Arms Control Without Treaties

Increasing tensions between nuclear powers and the disruptive potential of various technologies are heightening nuclear risks, argue Névine Schepers and Oliver Thränert in this CSS Policy Perspective. While nuclear arms control treaties may be difficult to negotiate, informal measures can provide opportunities to reduce risks.

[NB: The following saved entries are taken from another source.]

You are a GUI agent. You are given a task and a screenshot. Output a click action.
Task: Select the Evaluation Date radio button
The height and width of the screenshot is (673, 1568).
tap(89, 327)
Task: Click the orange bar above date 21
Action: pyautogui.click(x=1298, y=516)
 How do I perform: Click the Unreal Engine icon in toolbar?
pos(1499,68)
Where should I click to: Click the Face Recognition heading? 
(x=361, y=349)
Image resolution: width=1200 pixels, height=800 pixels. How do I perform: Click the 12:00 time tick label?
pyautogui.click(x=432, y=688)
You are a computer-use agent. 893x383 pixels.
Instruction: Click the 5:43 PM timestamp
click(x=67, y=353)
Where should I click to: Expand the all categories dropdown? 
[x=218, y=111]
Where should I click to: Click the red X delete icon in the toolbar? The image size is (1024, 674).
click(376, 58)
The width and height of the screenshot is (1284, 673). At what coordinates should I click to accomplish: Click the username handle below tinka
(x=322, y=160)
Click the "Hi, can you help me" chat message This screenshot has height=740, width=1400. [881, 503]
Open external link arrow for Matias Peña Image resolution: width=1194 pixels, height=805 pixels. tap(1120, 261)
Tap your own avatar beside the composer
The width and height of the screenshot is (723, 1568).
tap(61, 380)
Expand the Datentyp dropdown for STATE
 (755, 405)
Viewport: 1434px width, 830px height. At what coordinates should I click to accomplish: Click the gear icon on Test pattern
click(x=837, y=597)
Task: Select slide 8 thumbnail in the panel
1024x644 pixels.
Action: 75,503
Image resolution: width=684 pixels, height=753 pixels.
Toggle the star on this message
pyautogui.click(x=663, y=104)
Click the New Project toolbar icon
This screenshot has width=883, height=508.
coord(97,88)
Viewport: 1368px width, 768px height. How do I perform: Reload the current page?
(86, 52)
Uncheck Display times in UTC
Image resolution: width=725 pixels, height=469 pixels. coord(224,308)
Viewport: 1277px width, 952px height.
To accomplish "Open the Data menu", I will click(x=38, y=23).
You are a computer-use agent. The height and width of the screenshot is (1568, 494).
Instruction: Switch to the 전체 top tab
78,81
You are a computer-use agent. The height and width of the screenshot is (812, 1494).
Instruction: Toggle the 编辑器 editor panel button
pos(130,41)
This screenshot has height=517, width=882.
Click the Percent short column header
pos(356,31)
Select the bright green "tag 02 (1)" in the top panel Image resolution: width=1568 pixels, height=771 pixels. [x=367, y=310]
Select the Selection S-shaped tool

by Sara Rodriguez Martinez
President John F. Kennedy’s American University commencement address
President John F. Kennedy’s American University commencement address, known as his “Peace Speech,” 10 June 1963. Cecil Stoughton / JFK Library

Key Points

  1. A range of issues, from the interconnectedness of non-nuclear and nuclear systems to the need to include recalcitrant actors, significantly complicates the negotiation of arms control treaties.
  2. Nuclear weapon states should further utilize arms control’s full toolset to reduce the most likely pathways to nuclear escalation and encourage military restraint.
  3. A number of confidence-building measures aimed at improving communication, understanding, and transparency should be developed between the US and China, or existing US-Russian ones could be “trilateralized.”
  4. Unilateral initiatives, ranging from declarations of restraint to the suspension of certain systems, could help break the current deadlock and pave the way for treaty negotiations.